Fears that the world will end on 21 December are rife, despite there being no evidence. So, why are we so fixated with end of the world theories?

I have bad news. The world is going to end. But I also have good news. Probably not anytime soon.

It’s only a very recent, very wrong and arguably very wilful misinterpretation of the ancient Mayan calendar to conclude it ends on 21 December 2012. And that even if their “long count” does stop then, there’s no more reason to think it will immediately lead to a planet-wide liquidation sale than if your desk calendar reaches the end of the year before you’ve bought a new one.  

Even Nasa – who ought to have plenty on their hands looking for traces of life on Mars – have weighed in to apply logical to the eschatological by publishing Beyond 2012: Why the World Won’t End. There’s no need to recap here on the details of their argument – suffice to say that after reading it only the most hardcore conspiracy nut would still have worries about an upcoming end of everything. The more interesting question – at least for me – is why so many, so often, are drawn to these tales of impending destruction?  Why do we seem to want it to be the end of days, and to have the apocalypse, now?

The doom-mongers are only around to – probably – be wrong about the world ending on 21 December this year, because they’d already been  wrong about it ending in 2003, when the entirely fictional planet Nibiru was first supposed to collide with us. And wrong about it ending on 31 December 1999 simply because of an arbitrary change of date that wasn’t even the end of the millennium.  And wrong about it ending on at least six other dates in the 1990s. And also wrong about it ending at least two or three times every single decade until at least the 1840s, with evidence of scores of other more sporadic global false alarms stretching right back to ancient Rome.

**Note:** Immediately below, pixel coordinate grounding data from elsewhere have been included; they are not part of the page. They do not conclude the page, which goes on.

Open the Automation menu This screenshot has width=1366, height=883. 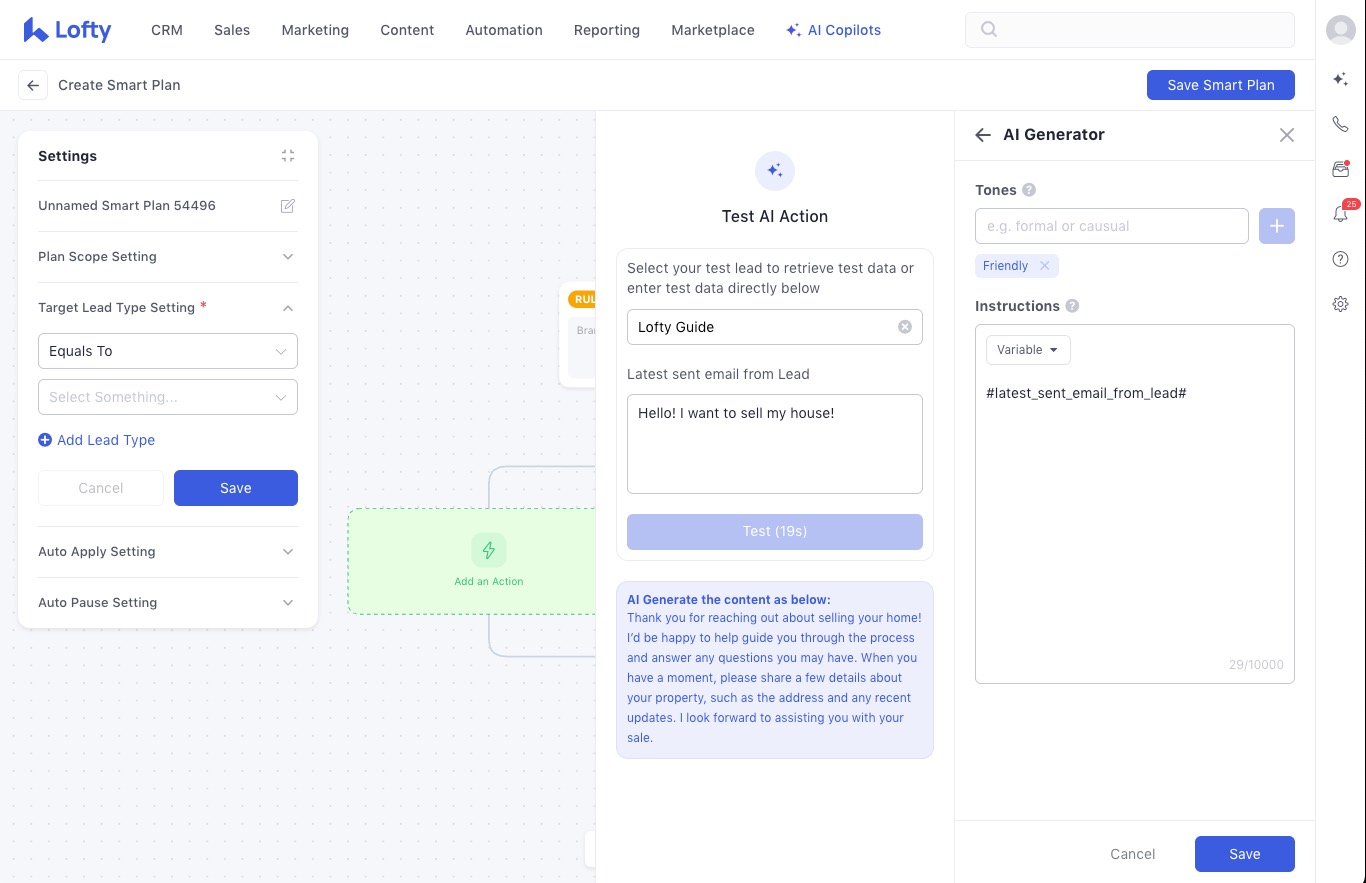504,30
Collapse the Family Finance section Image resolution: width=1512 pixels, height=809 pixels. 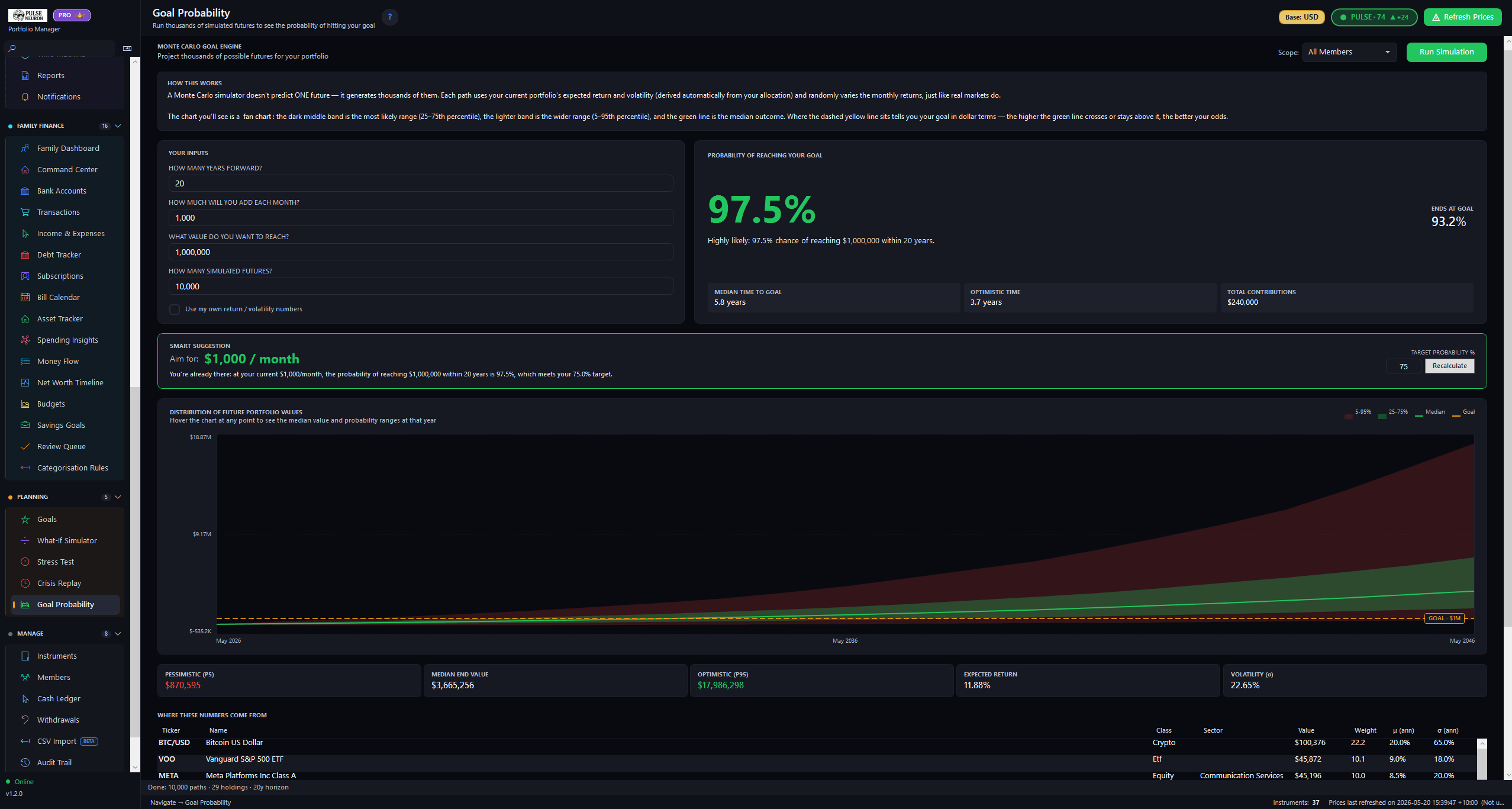[x=118, y=126]
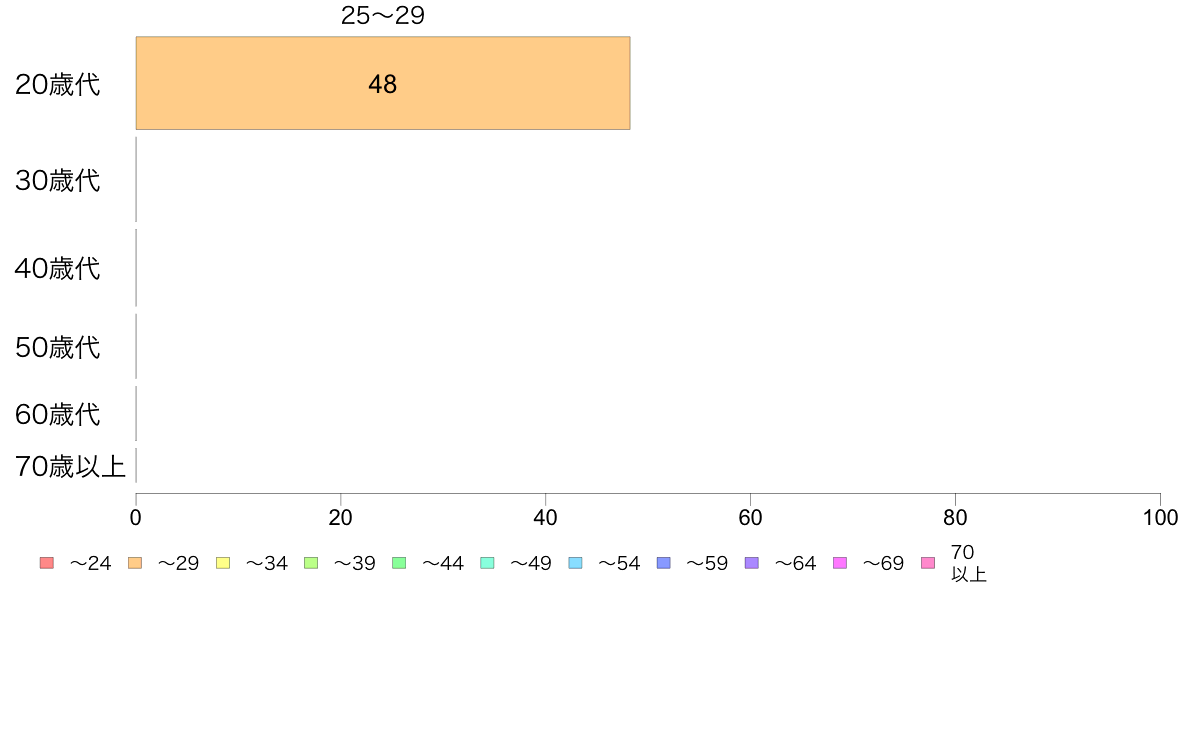1188x736 pixels.
Task: Click the 25〜29 label above the bar
Action: tap(383, 15)
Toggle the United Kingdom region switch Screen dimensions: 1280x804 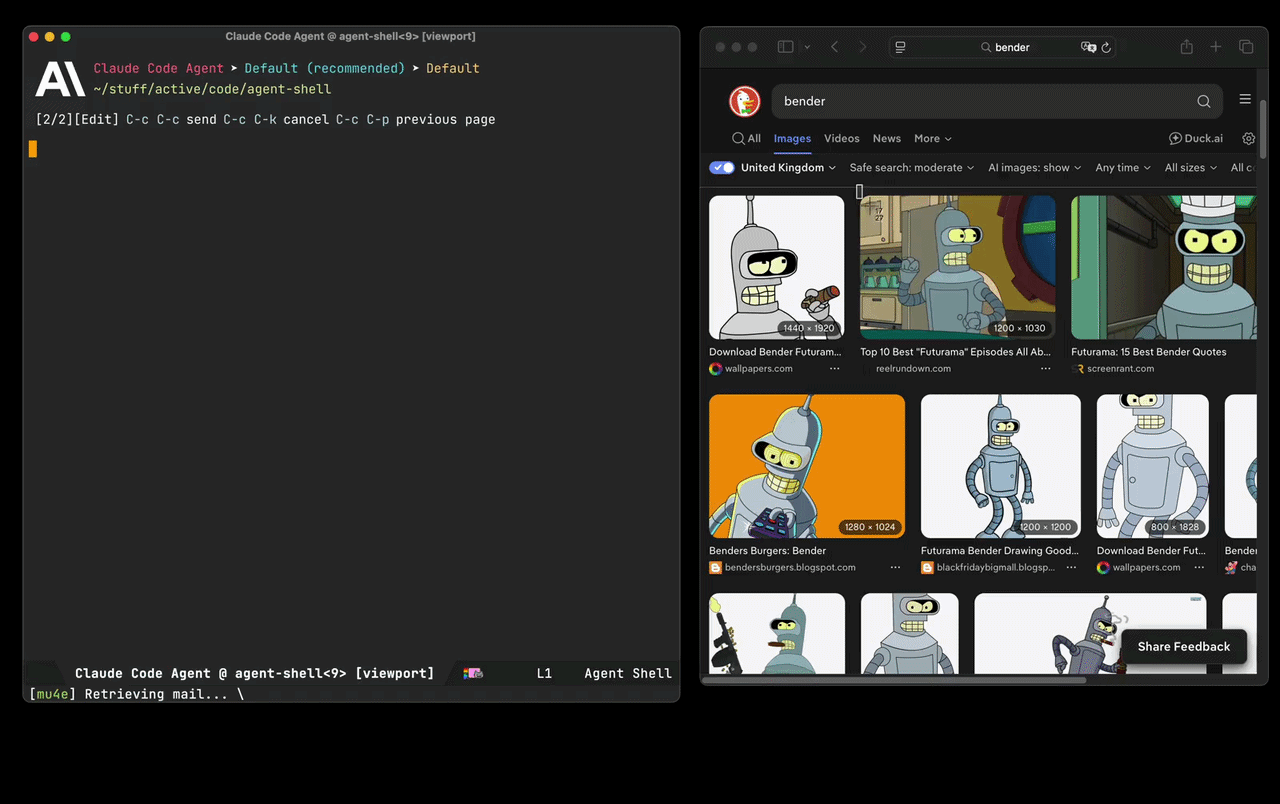pyautogui.click(x=722, y=168)
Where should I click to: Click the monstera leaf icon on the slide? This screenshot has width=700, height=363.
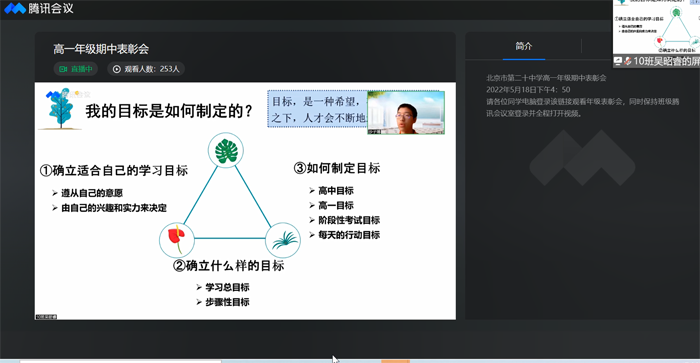(226, 150)
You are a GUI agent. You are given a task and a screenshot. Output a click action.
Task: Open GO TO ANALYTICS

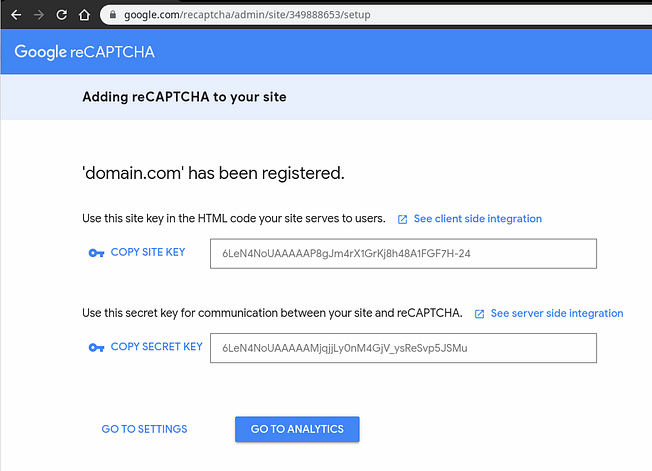tap(297, 429)
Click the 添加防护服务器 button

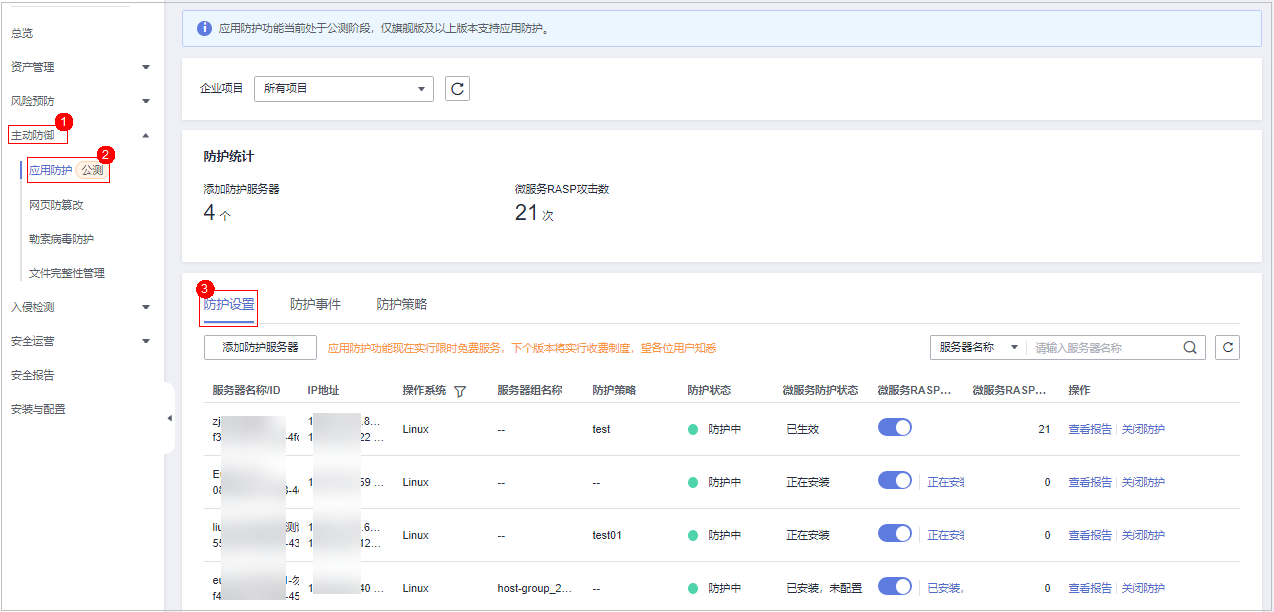[x=260, y=347]
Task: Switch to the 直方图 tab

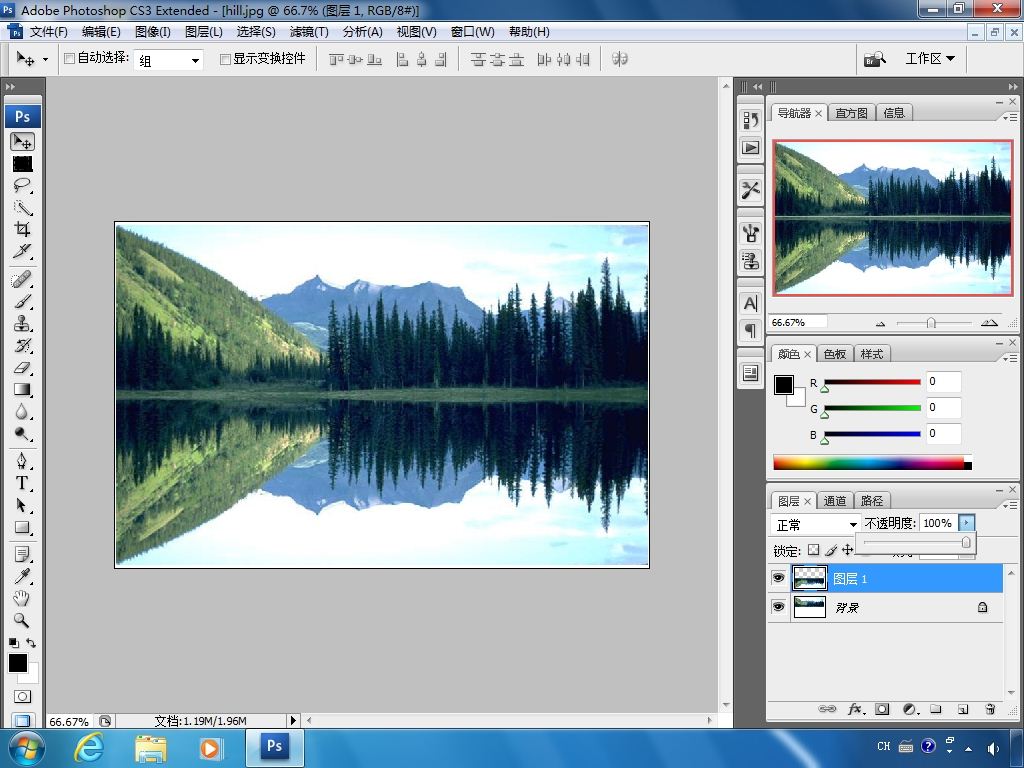Action: (x=852, y=113)
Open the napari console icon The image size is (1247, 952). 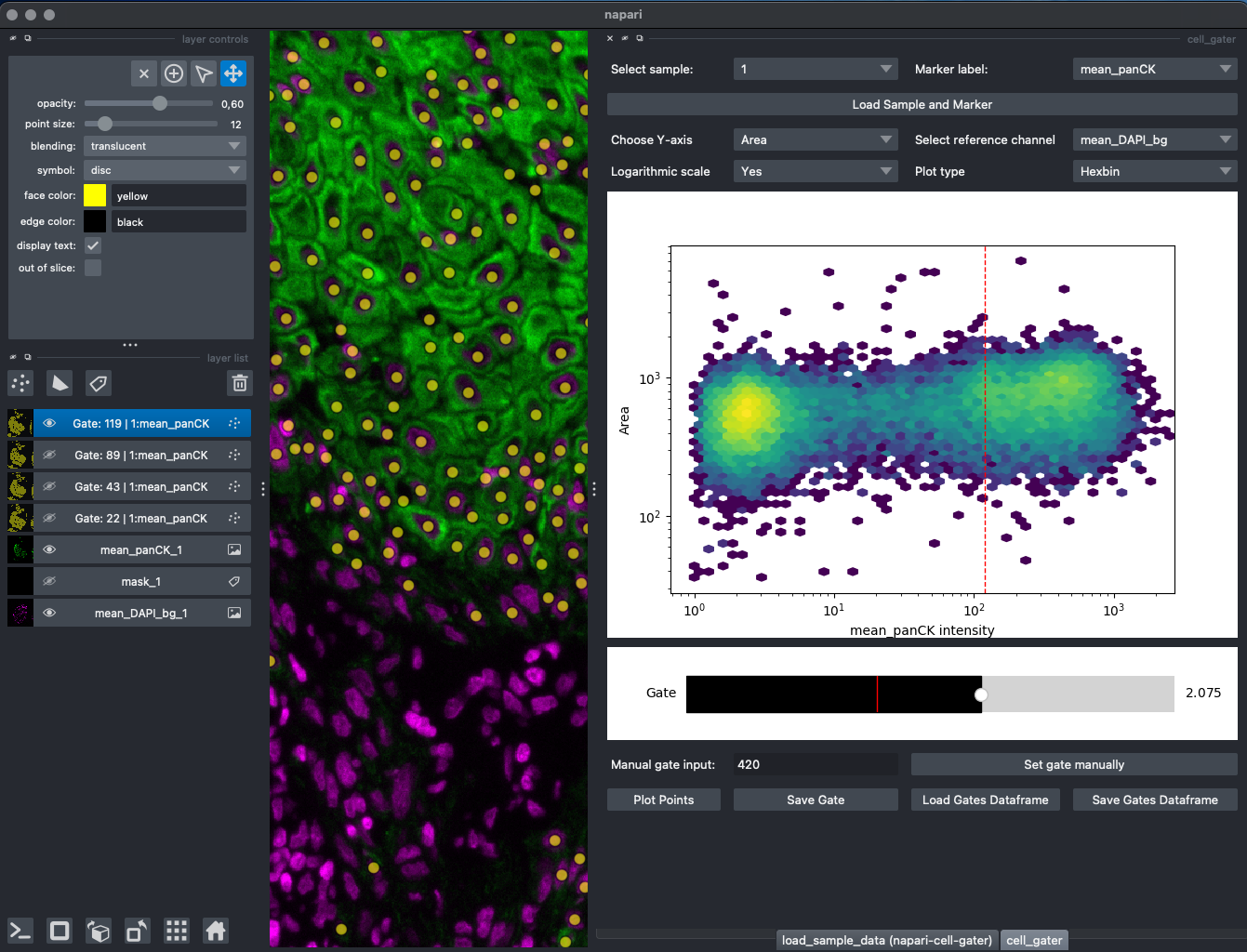[x=20, y=931]
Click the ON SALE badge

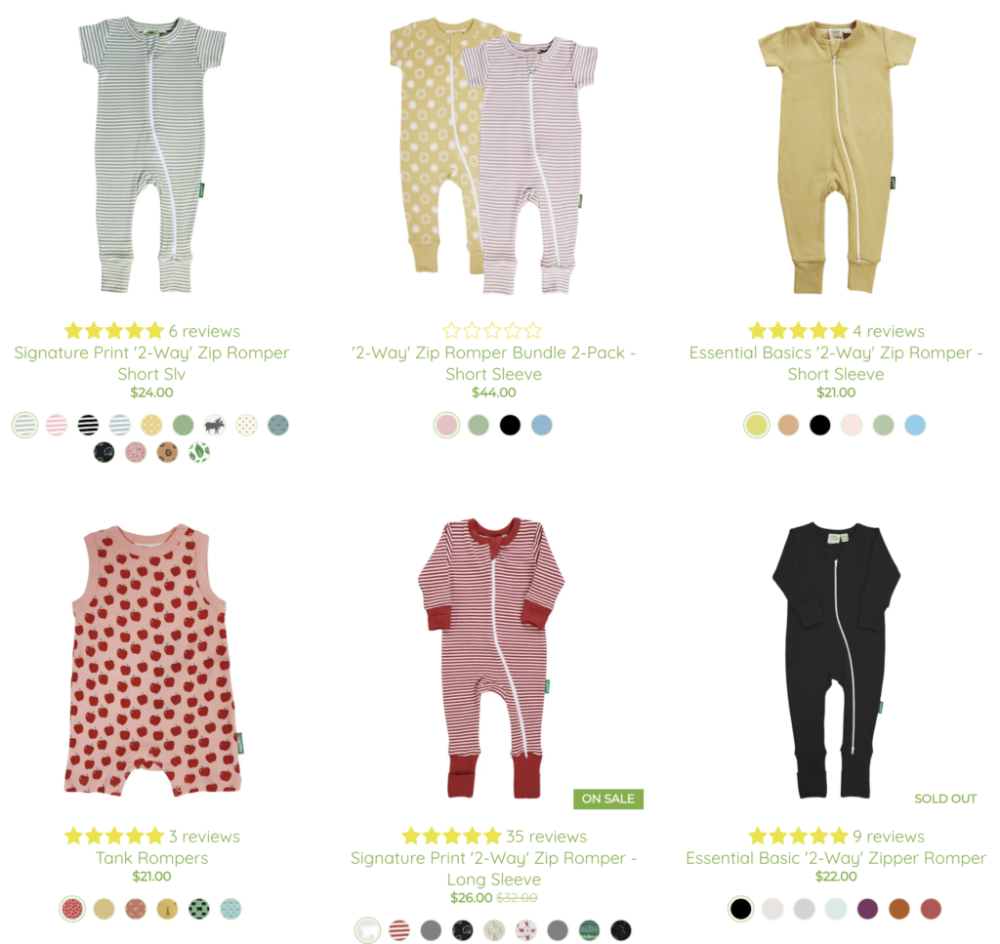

Not that I’m suggesting it’s the same spread-betting catastrophists backing all of these options – although there are some groups and people like the Bible Student Movement and US Christian broadcaster Harold Camping who have come up with multiple off-beam predictions. But collectively it means that at any given time there is always a supposed terminal cataclysm just around the corner, causing distress to the gullible and vulnerable.

Grand finale

Just in case anyone is thinking that won’t be the case once we make it past 21 December , there are already apocalyptic predictions about various subsequent dates.  My favourite is the one best summed up in the London Evening Standard headline, “The world will end in 2060, according to Newton”.  Now it’s true that besides being one of the greatest scientific geniuses, Sir Isaac did have some odd beliefs.  But the world ending in 2060 isn’t one of them. The “prediction” derives from a letter he wrote in 1704 “to put a stop to the rash conjectures of fanciful men who are frequently predicting the time of the end” – even back then this nonsense was clearly common. In it Newton says he can’t see any reason why the world would end before 2060, “it may end later, but I see no reason for its ending sooner”, and explicitly states “this I mention not to assert when the time of the end shall be”. Despite being so clear he’s writing on a not-for-prophet basis, type “Newton end of the world” into Google and you’ll get over 50 million hits.   

Why are we so determined to think our days are numbered, and so willing to bend the facts to fit our delusions?   For once, I don’t think this is the fault of movies and other fictions. Yes, from sci-fi to Cold War thrillers to most James Bond outings there are countless films and books in which humanity and/or the world is nearly, partly or completely obliterated.  With potential sources of devastation ranging from interplanetary impacts to unstoppable pandemics, natural mega-disasters to unnatural alien invasions, global war to individual mad geniuses, there are almost endless endgame possibilities and lots of CGI fun to be had wreaking big screen havoc. Including of course the Mayan-calendar referencing 2012 with its deliriously daft line, “the neutrinos…have mutated”.   

After seeing or reading such tall tales does anyone watch the skies more carefully for hostile UFOs, or in any way worry more that the end is nigh? I doubt it. If anything the best of them leave you feeling a bit more alive.   My wholly unscientific theory – and I’ve no more evidence for it than the Maya-Maya-world’s-on-fire lot do for their beliefs – is this stems from our understandable difficulty grasping the walk-on part we all have amid the sprawling enormity of deep time. It is not easy to get our heads round the Earth having existed for billions of years, probably existing for millions if not billions more, and our own life in comparison – however long and fruitful – being an almost infinitesimally insignificant instant in the middle of it all. So fleeting and so far from either end of the story that many of us behave like individual black holes, mentally warping time to write ourselves into the grand finale.  

A Reuters poll earlier this year found that nearly one in four Americans and one in seven worldwide believe the world will end during their lifetime. In the UK the figure was less than one in 12. That’s a lot of people who don’t just think the world revolves around them, they think it stops around them too.  

Sooner or later – and my money is on much later – those who are convinced of our imminent doom will inevitably be proved right. The planet can’t last forever – astronomers predict the planet only has around another 7.5bn years until it is engulfed by the Sun and humans will likely have disappeared much earlier. So, in the long, long meantime, if we do only have only the briefest cameo in a seemingly interminable epic, shouldn’t we make the most of it while we are on stage?